**Work instruction:** Transcribe only what runs from the line containing "Where should I" through the final line below, exactly, and leave every picture out.

**Saved entries:**
---
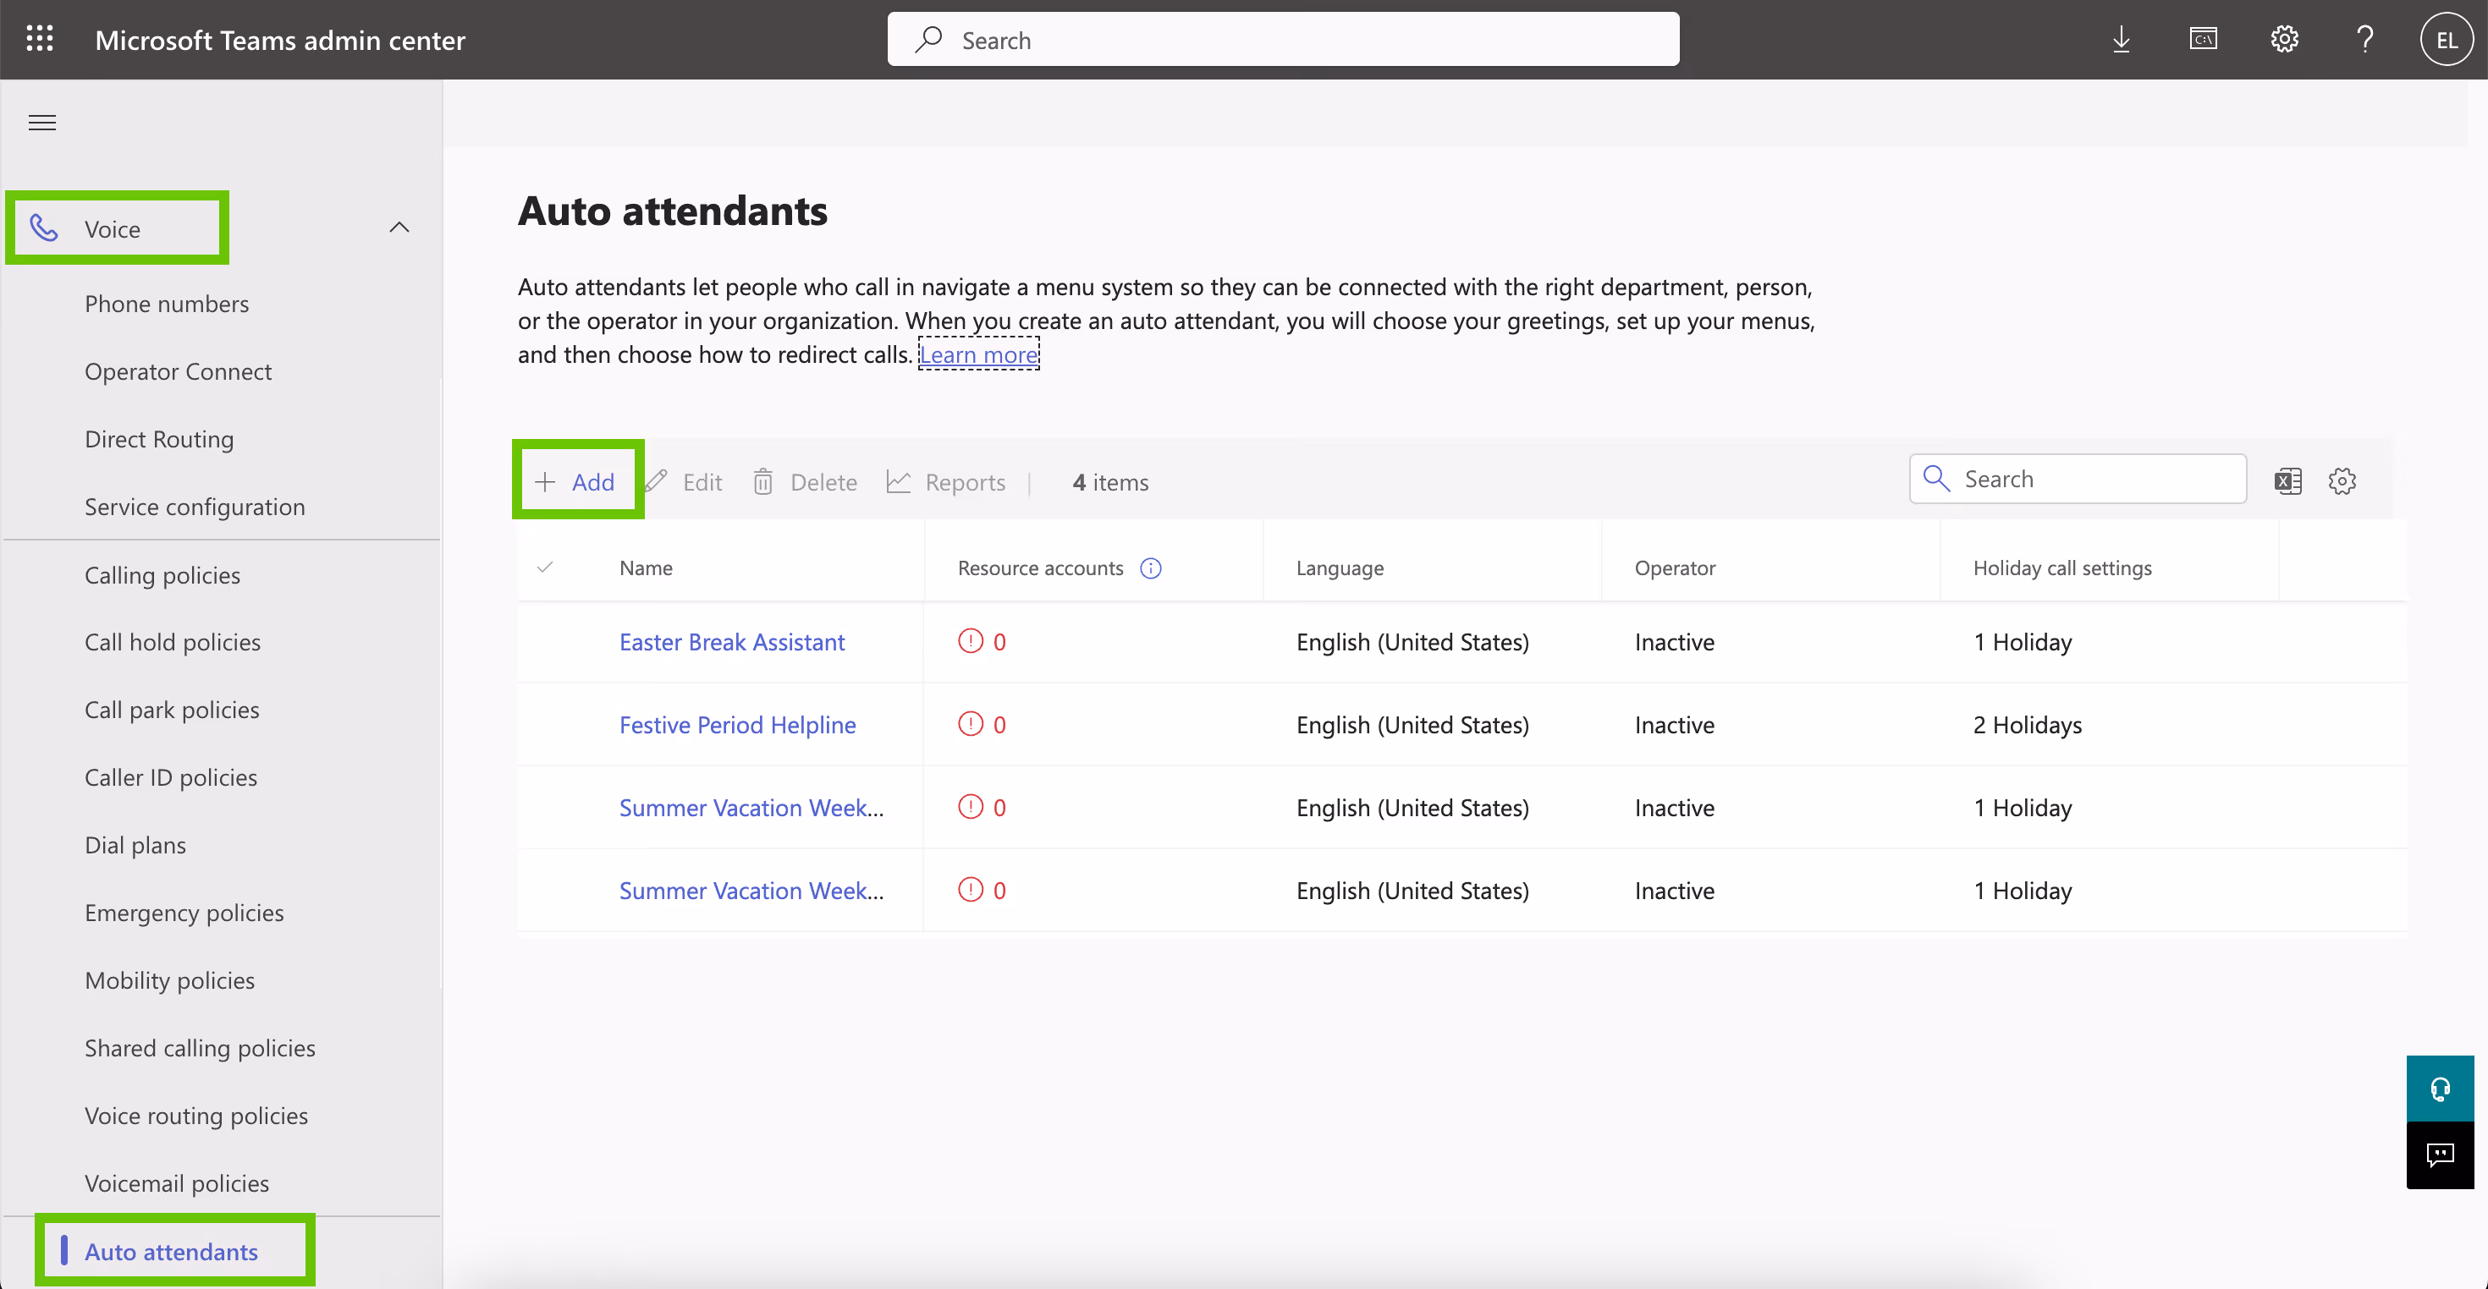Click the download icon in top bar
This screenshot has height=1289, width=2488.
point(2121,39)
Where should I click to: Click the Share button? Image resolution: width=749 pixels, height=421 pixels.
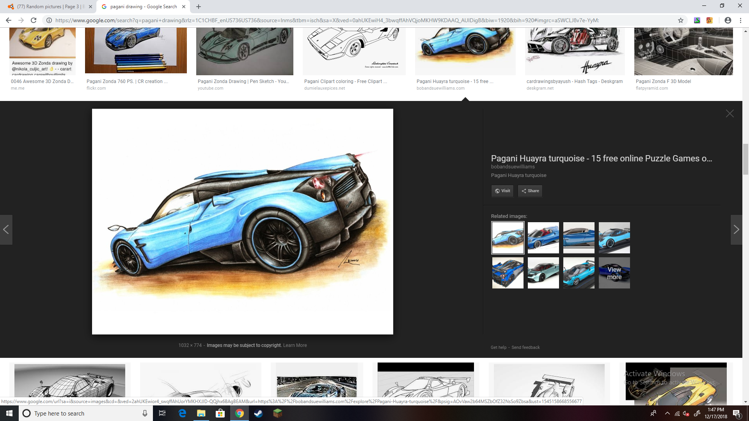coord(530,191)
---
**Answer below:**
Where should I click to: Click the Share button? Image resolution: width=749 pixels, height=421 pixels.
coord(530,191)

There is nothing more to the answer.